作答要求
根据关于 Moonmist 题目的阅读文本，两个飞碟之间的距离是如何定义的？

== 阅读文本 ==

首页 > ACM题库 > HDU-杭电 > HDU 3124-Moonmist-分治-[解题报告]HOJ
2014
03-03

HDU 3124-Moonmist-分治-[解题报告]HOJ

Moonmist

问题描述 :

An Unidentified Flying Object (Commonly abbreviated as UFO) is the popular term for any aerial phenomenon whose cause cannot be easily or immediately identified. We always believe UFO is the vehicle of aliens. But there is an interrogation about why UFO always likes a circular saucer? There must be a reason. Actually our scientists are developing a new traffic system “Moonmist”. It is distinguished from the traditional traffic. We use circular saucers in this new traffic system and the saucers moves extremely fast. When our scientists did their test, they found that traffic accident was too hard to be avoided because of the high speed of the advanced saucer. They need us to develop a system that can tell them the nearest saucer. The distance between two saucers is defined as the shortest distance between any two points in different saucers.

输入:

The first line consists of an integer T, indicating the number of test cases.

===
== 数据条目 ==

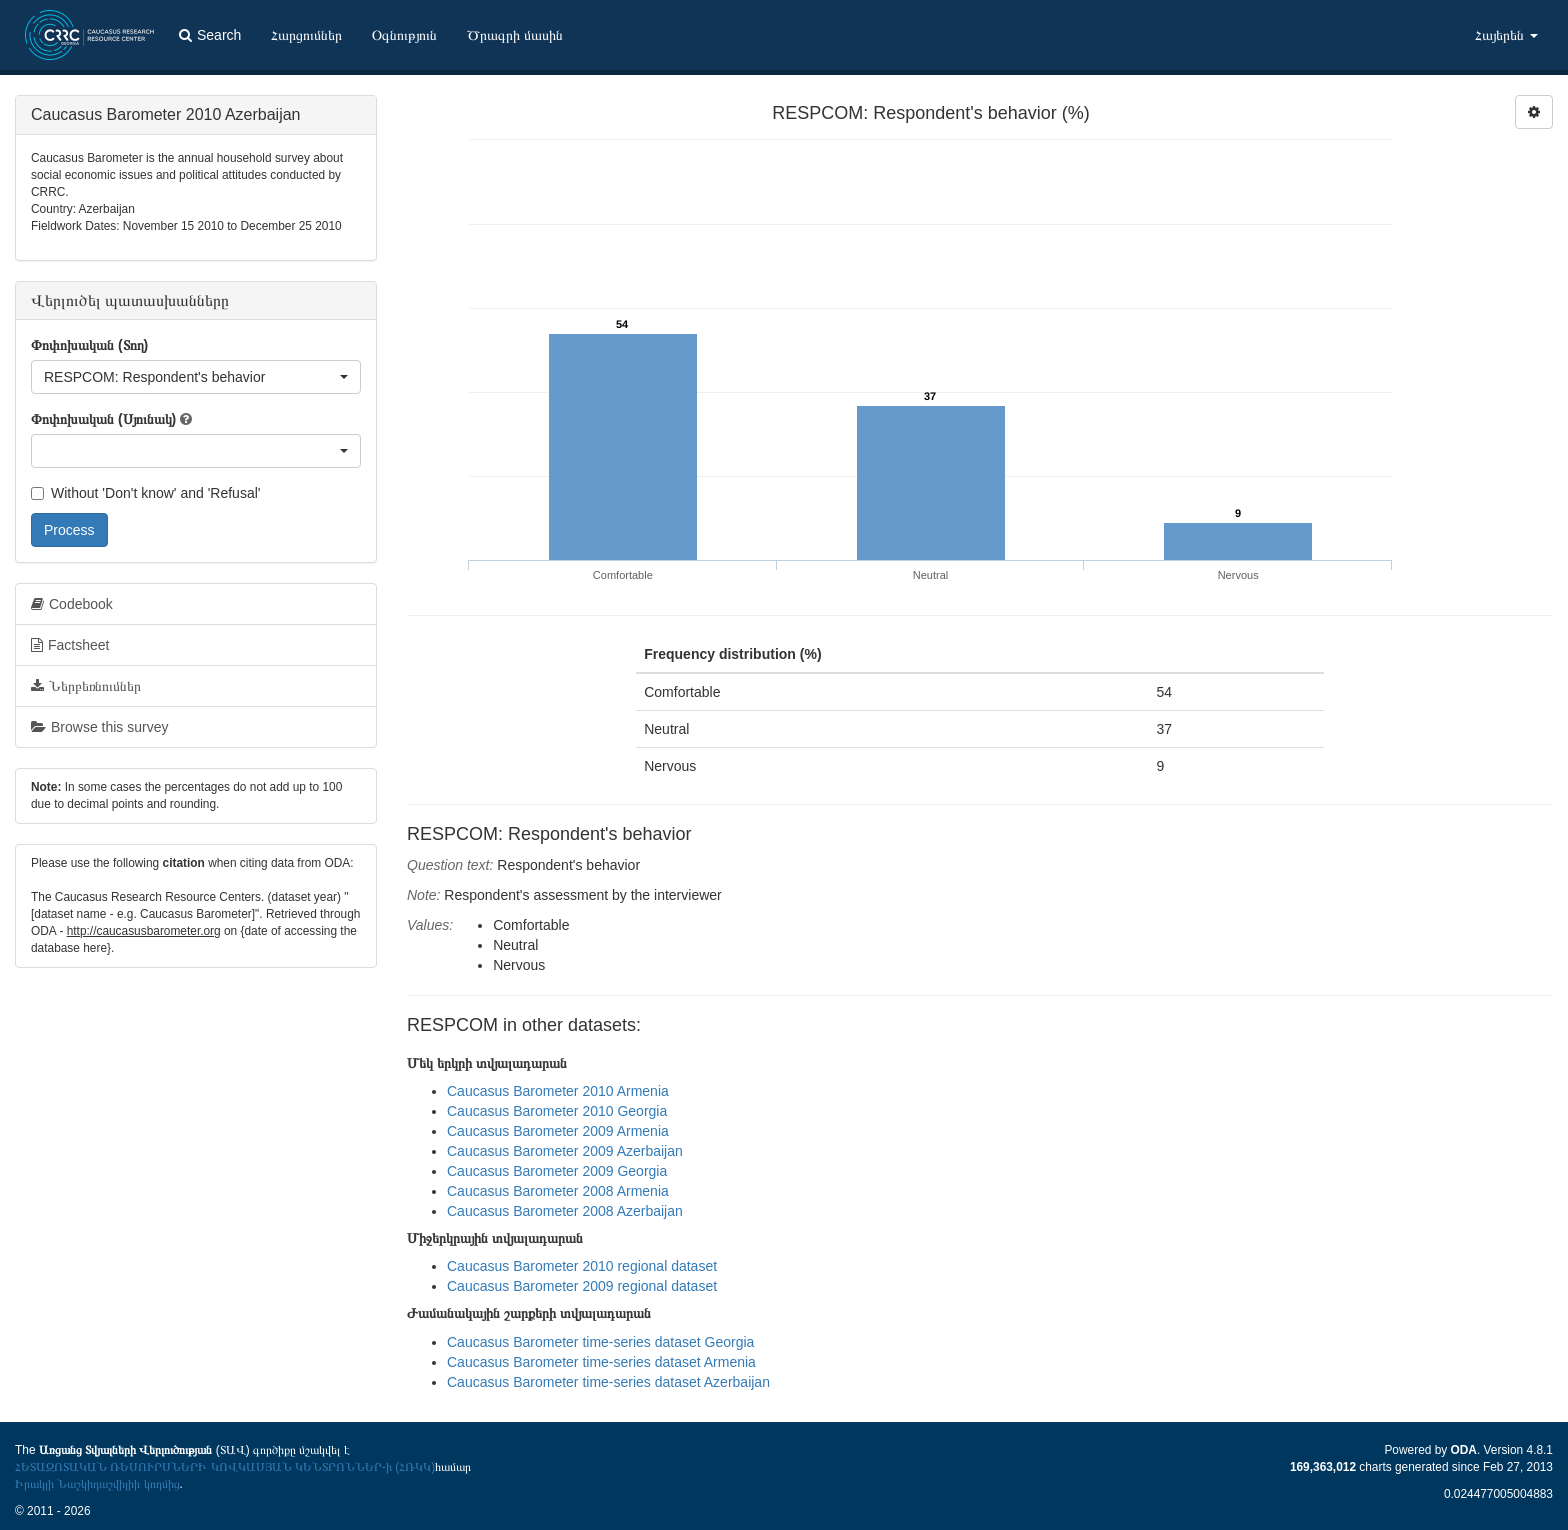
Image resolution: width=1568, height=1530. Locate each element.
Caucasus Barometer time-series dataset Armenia (601, 1362)
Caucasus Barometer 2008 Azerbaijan (565, 1211)
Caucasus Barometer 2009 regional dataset (582, 1286)
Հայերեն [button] (1506, 35)
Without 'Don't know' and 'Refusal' (145, 493)
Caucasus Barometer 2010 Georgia (557, 1111)
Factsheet (70, 645)
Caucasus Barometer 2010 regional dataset (582, 1266)
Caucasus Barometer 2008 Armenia (558, 1191)
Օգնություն (404, 35)
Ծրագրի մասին (515, 35)
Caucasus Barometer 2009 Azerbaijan (565, 1151)
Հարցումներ (306, 35)
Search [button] (210, 35)
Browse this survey (99, 727)
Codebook (72, 604)
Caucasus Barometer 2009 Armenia (558, 1131)
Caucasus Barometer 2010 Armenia (558, 1091)
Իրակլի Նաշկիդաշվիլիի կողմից (97, 1484)
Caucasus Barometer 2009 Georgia (557, 1171)
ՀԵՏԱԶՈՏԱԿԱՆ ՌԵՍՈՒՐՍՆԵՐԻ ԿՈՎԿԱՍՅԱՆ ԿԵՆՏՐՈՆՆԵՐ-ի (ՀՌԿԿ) (225, 1467)
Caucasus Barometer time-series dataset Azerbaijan (608, 1382)
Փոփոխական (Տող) (89, 345)
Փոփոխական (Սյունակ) (103, 419)
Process (69, 530)
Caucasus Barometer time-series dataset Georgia (600, 1342)
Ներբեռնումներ (86, 686)
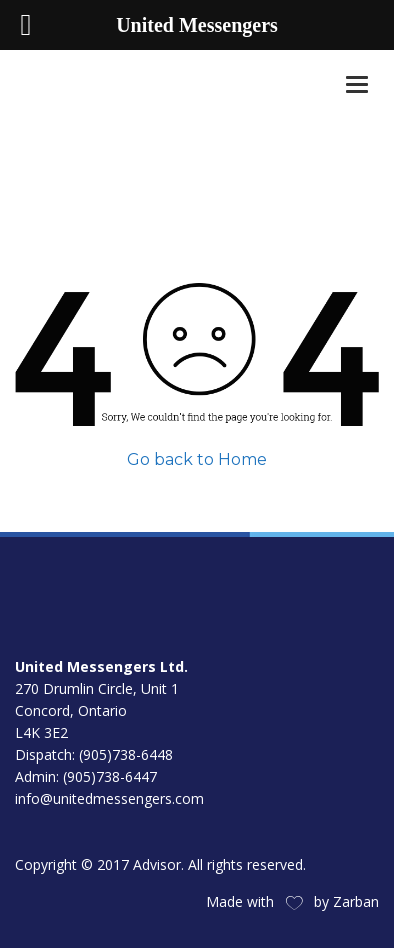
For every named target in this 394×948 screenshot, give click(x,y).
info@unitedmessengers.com (109, 798)
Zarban (356, 901)
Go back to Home (197, 459)
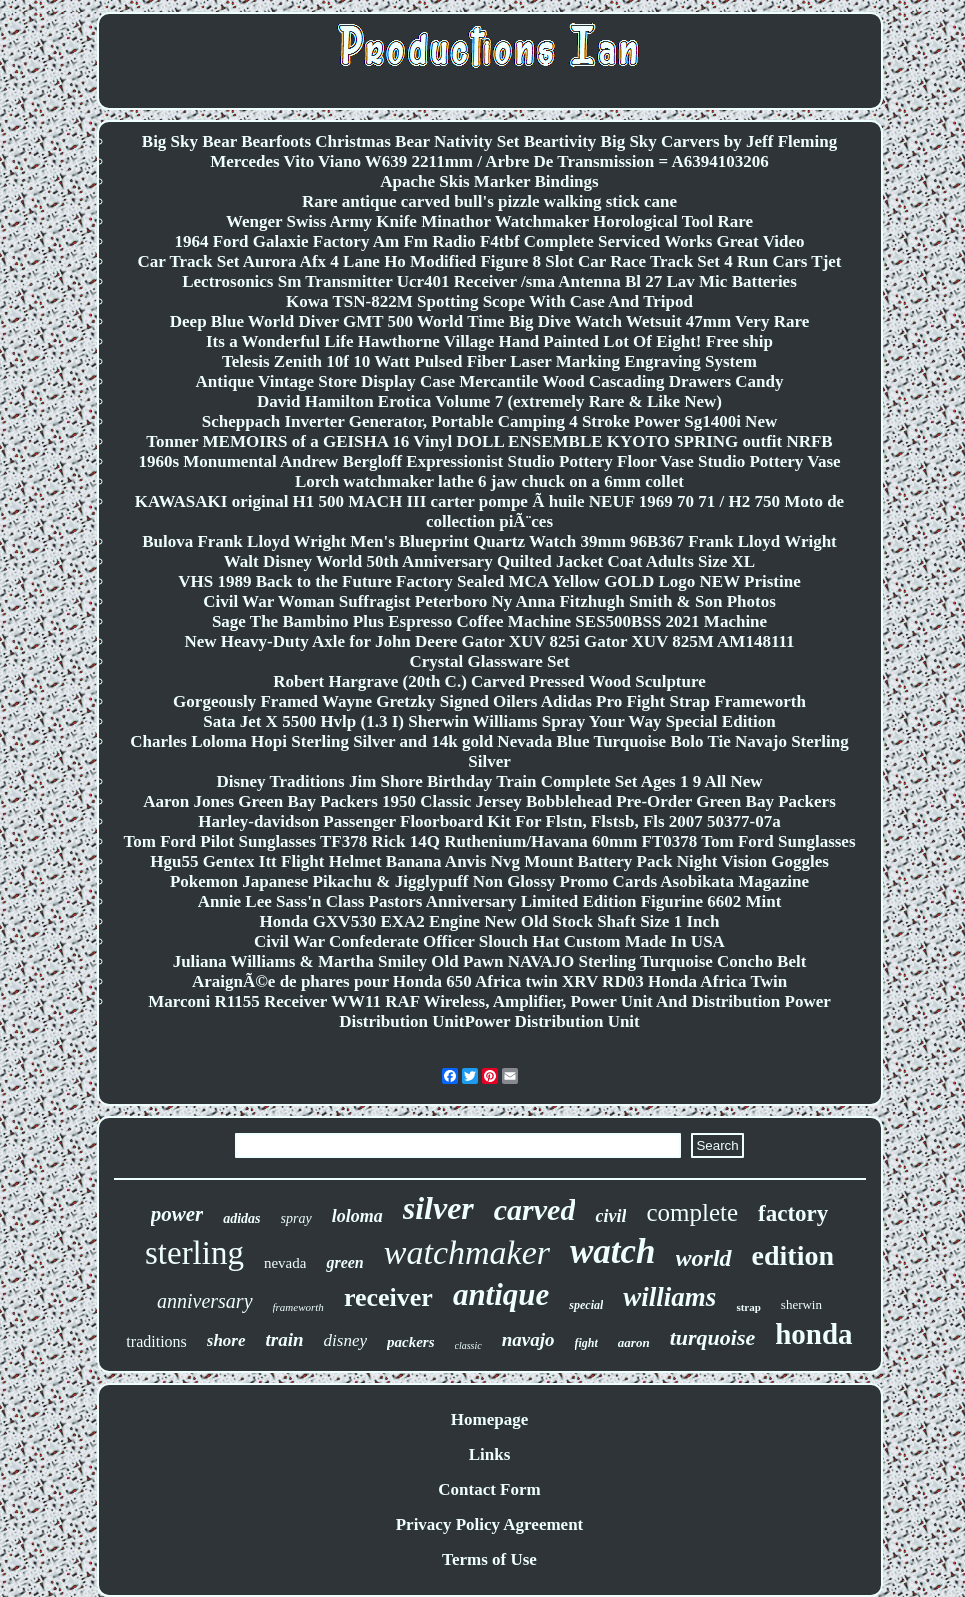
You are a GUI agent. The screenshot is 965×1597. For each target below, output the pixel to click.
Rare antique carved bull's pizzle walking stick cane (489, 201)
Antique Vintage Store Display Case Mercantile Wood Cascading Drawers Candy (490, 381)
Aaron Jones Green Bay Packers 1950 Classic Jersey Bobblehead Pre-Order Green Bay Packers (489, 801)
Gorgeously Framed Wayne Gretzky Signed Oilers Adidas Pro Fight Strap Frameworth (489, 701)
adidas (241, 1218)
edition (793, 1255)
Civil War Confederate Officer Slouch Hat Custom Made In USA (489, 941)
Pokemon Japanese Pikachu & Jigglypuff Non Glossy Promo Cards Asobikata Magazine (489, 881)
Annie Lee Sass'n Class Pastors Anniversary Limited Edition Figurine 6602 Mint (490, 901)
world (704, 1258)
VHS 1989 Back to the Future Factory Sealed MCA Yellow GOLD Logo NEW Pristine (489, 581)
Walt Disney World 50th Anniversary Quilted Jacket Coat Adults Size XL (489, 561)
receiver (388, 1297)
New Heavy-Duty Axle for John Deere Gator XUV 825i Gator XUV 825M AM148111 (489, 641)
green (344, 1262)
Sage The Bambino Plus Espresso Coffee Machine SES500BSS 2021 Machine (489, 621)
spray (296, 1218)
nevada (285, 1263)
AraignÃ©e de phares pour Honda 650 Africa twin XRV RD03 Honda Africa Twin (489, 981)
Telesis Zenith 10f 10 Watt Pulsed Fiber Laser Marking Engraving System (489, 361)
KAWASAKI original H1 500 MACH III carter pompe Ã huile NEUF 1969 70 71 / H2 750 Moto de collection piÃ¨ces (489, 511)
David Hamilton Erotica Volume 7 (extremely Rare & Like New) (489, 401)
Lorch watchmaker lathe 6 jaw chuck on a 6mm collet (489, 481)
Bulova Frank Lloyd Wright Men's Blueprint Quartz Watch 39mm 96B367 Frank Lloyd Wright (489, 541)
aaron (634, 1342)
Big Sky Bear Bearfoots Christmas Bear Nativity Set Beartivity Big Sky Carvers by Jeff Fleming (489, 141)
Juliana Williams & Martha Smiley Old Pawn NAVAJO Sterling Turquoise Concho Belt (490, 961)
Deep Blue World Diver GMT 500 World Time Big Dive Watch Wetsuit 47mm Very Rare (489, 321)
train (285, 1339)
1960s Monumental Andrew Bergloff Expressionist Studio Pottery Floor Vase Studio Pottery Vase (489, 461)
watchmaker (467, 1252)
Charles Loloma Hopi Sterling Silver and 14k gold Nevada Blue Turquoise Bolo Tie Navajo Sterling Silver (489, 751)
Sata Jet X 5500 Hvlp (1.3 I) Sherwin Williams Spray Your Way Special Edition (489, 721)
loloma (357, 1216)
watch (613, 1251)
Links (490, 1454)
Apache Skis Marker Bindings (489, 181)
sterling (194, 1253)
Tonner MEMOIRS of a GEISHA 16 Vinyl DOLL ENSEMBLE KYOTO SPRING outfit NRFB (489, 441)
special (586, 1305)
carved (535, 1209)
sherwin (801, 1304)
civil (610, 1216)
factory (793, 1213)
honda (813, 1334)
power (177, 1214)
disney (345, 1340)
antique (501, 1294)
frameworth (298, 1307)
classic (468, 1345)
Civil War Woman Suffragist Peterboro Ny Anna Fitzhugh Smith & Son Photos (489, 601)
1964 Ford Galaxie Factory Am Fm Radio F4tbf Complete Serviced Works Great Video (489, 241)
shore (226, 1340)
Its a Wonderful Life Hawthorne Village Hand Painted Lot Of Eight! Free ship (489, 341)
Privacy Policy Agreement (490, 1524)
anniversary (205, 1301)
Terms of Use (489, 1559)
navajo (528, 1339)
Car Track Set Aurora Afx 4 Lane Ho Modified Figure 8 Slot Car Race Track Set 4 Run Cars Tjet (489, 261)
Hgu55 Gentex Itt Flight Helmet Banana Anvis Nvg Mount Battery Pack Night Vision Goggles (489, 861)
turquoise (713, 1337)
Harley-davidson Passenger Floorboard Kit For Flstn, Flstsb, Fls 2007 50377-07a (489, 821)
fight (586, 1343)
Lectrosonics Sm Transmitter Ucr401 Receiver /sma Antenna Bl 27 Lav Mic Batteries (489, 281)
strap (748, 1307)
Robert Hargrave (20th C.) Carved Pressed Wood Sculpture (489, 681)
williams (669, 1297)
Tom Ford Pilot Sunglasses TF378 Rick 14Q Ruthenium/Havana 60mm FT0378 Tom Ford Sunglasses (489, 841)
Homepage (489, 1419)
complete (692, 1212)
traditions (156, 1341)
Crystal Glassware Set (489, 661)
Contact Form (489, 1489)
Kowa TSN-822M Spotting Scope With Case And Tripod (489, 301)
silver (438, 1208)
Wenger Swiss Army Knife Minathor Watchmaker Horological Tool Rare (489, 221)
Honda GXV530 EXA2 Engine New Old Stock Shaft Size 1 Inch (489, 921)
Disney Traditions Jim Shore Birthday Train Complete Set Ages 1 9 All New (489, 781)
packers (411, 1342)
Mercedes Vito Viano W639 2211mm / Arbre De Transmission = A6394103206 (489, 161)
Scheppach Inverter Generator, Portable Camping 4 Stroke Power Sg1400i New (489, 421)
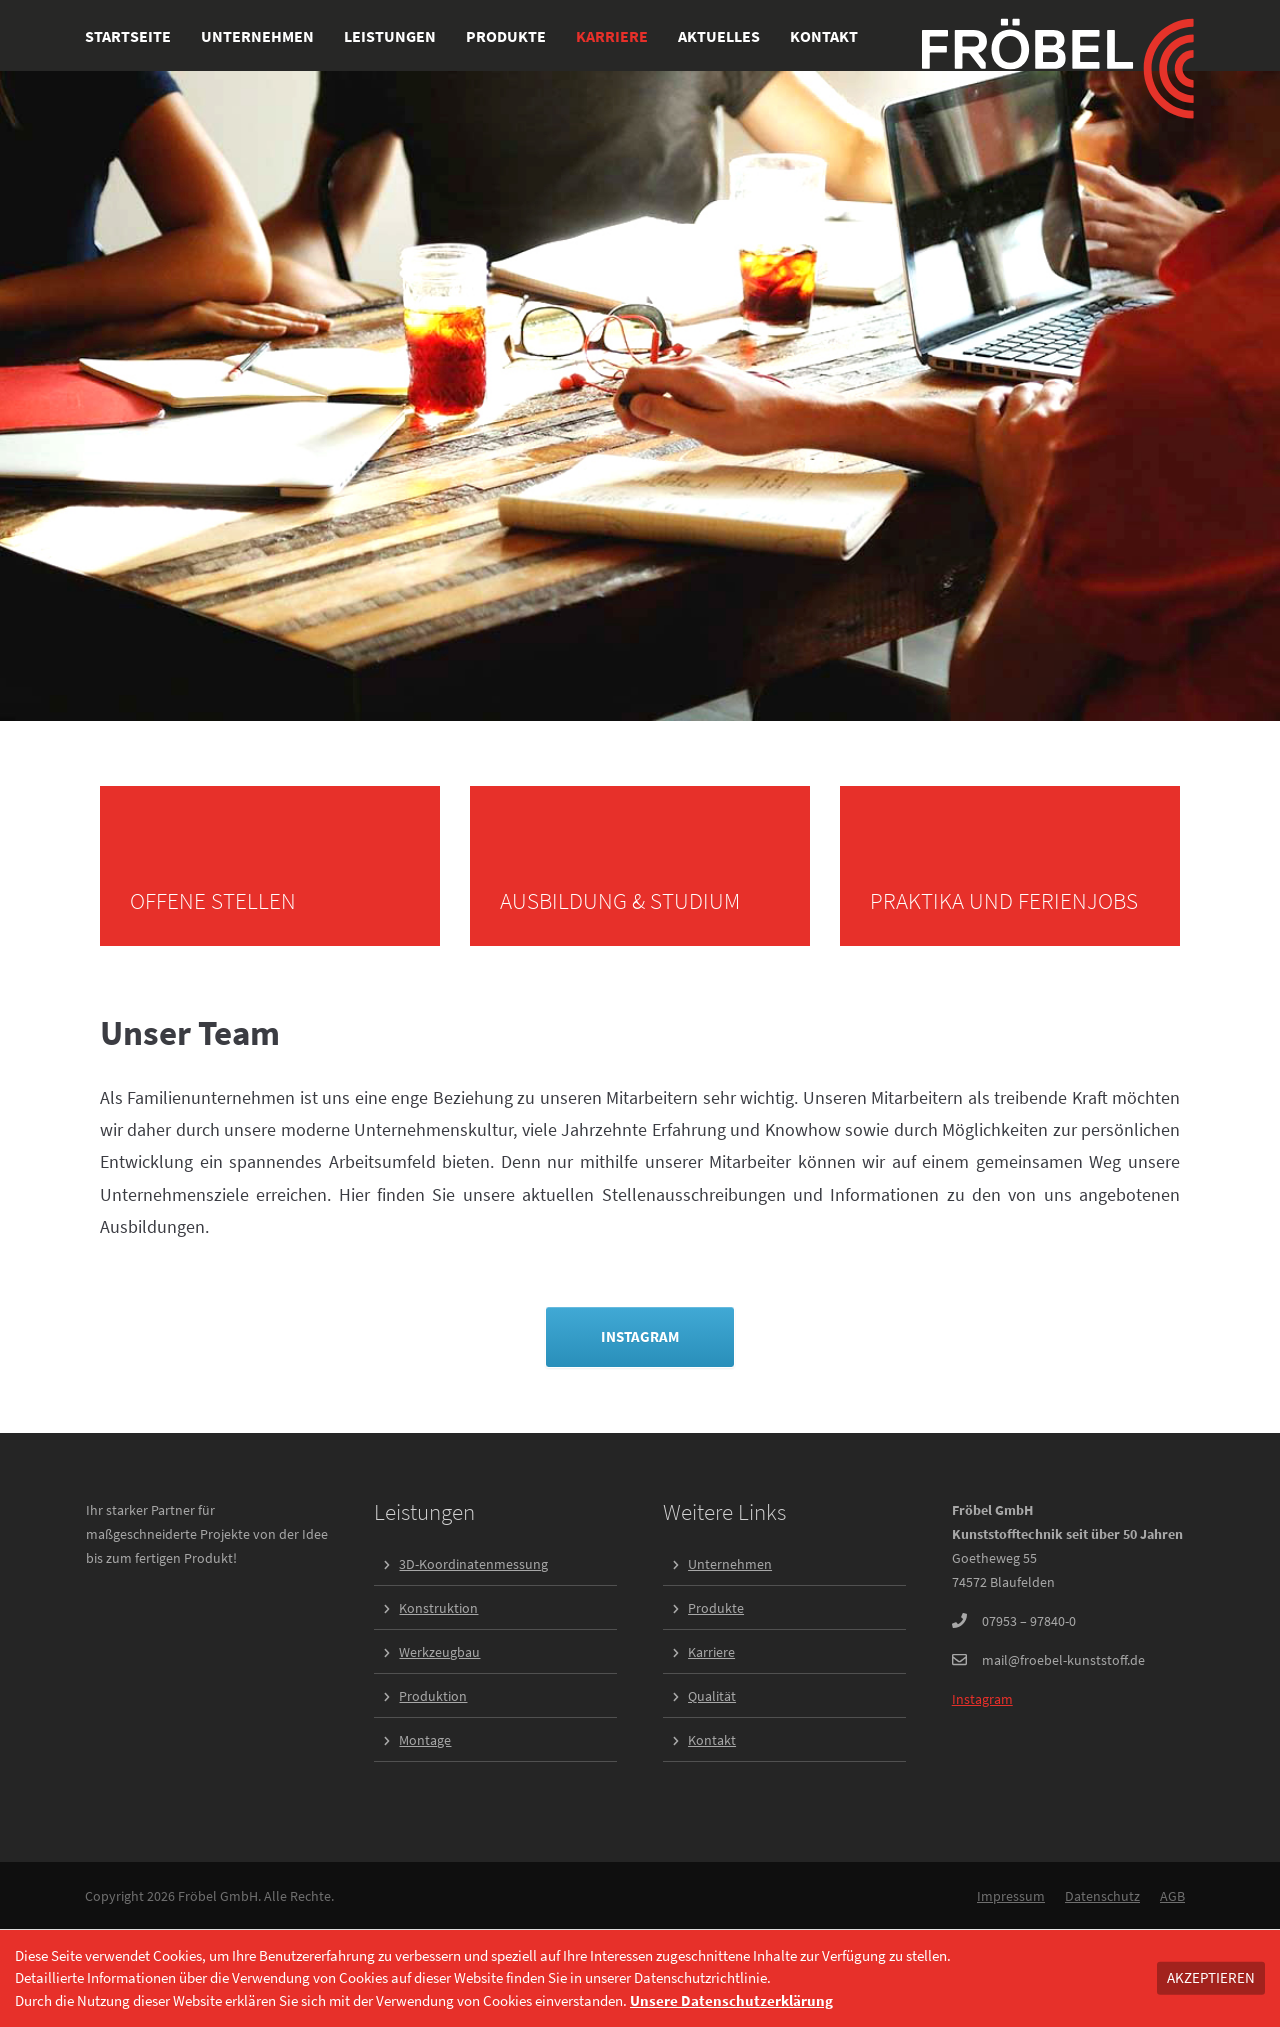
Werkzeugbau (439, 1652)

===

参考答案
两个飞碟之间的距离定义为分别位于不同飞碟上的任意两点之间的最短距离。